§ Passage shown:
::::::::

Ramones’ love triangle at center of legal dispute over band’s legacy
The widow of Ramones co-founder and guitarist Johnny Ramone claims Joey Ramone’s younger brother is cutting her out of the iconic punk band’s merchandising deals – and threatening to leak “compromising private footage” the iconic frontman had of her, according to a lawsuit.
Linda Cummings-Ramone, who dated Joey years before marrying Johnny, contends the brother, Mitchel Hyman, just wants to push her out of Ramones Productions Inc., the company in charge of the band’s work.
“Their main objective is to torment Ms. Ramone until she agrees to sell her interests in RPI. Regrettably, [they] appear willing to allow the band’s legacy to decay, in order to benefit their own self-interest,” she said in legal papers.
Instead of guarding the band’s brand and helping to grow it by bringing in new fans, Cummings-Ramone, 63, claims Hyman, and director David Frey, have sabotaged business deals and “effectively shut down” Ramones Productions Inc.
Hyman, a musician who goes by the stage name Mickey Leigh, and Frey “refuse to engage with the Ramones’ record label, its social media creative agency, its merchandising partners, or its long-term business managers” while they “regularly create internecine disputes and unnecessary work that drains the company of funds,” the widow contends in a Jan. 19 Manhattan Supreme Court lawsuit.

::::::::

§ Task set:
[a] In the Ramones article, what stage name does Mitchel Hyman use?
[b] Output the part of the Ramones article that opens with the words containing "Linda Cummings-Ramone, who" and closes with "the band’s work.".
[c] Summarize the Ramones article in two sentences.
The items after this point are separate material from the Ramones article.

§ Records provided:
::::::::

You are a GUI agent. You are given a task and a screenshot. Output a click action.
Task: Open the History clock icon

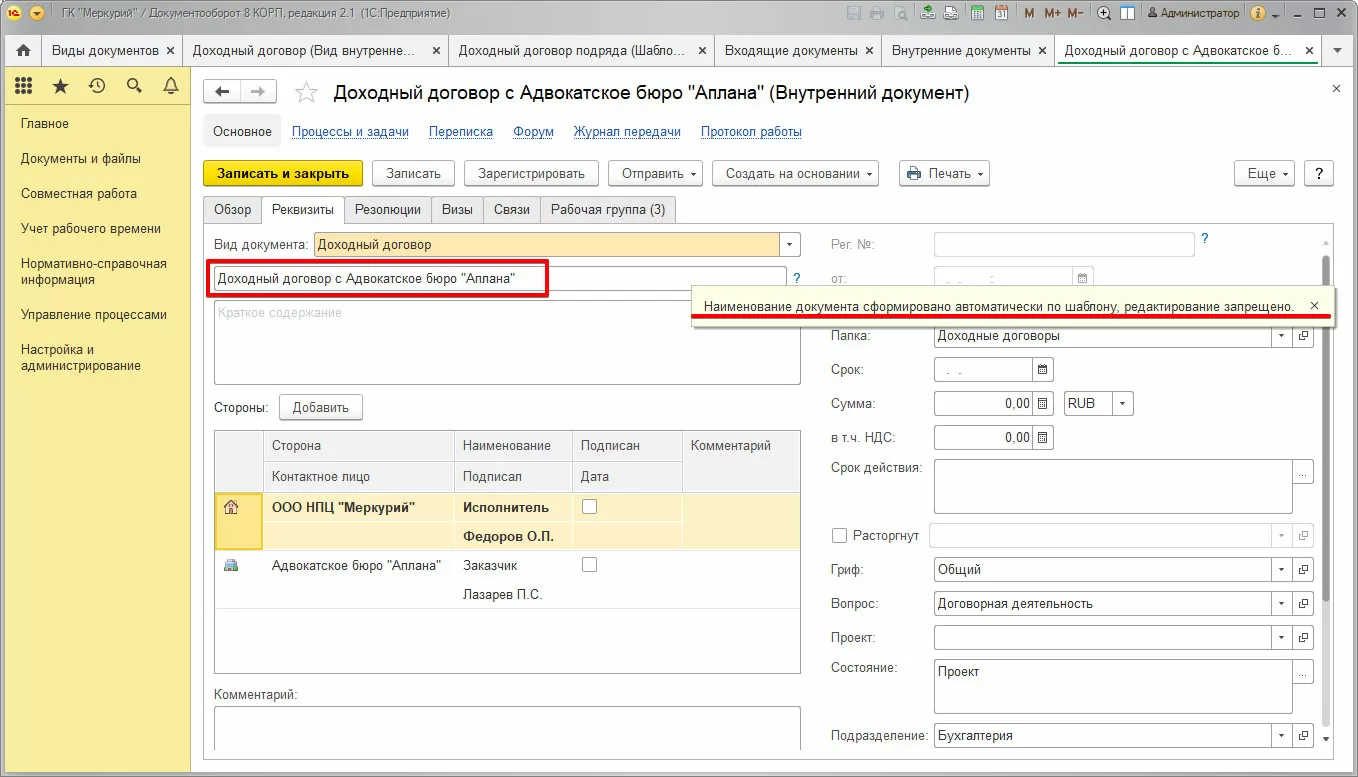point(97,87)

::::::::

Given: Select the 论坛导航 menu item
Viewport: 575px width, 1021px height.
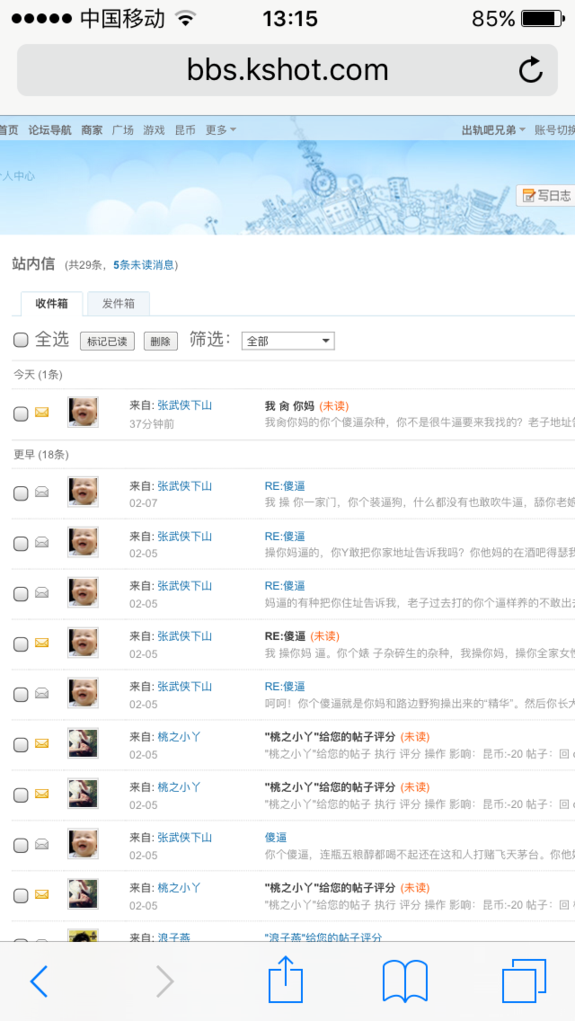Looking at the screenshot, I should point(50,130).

::::::::

§ Answers by task:
[a] Mickey Leigh

[b]
Linda Cummings-Ramone, who dated Joey years before marrying Johnny, contends the brother, Mitchel Hyman, just wants to push her out of Ramones Productions Inc., the company in charge of the band’s work.

[c] In a Jan. 19 Manhattan Supreme Court lawsuit, Johnny Ramone's widow, Linda Cummings-Ramone, claims Joey Ramone's younger brother, Mitchel Hyman, is cutting her out of the band's merchandising deals and threatening to leak compromising private footage of her. She contends that Hyman and director David Frey have sabotaged business deals and effectively shut down Ramones Productions Inc. in order to push her into selling her interests in the company.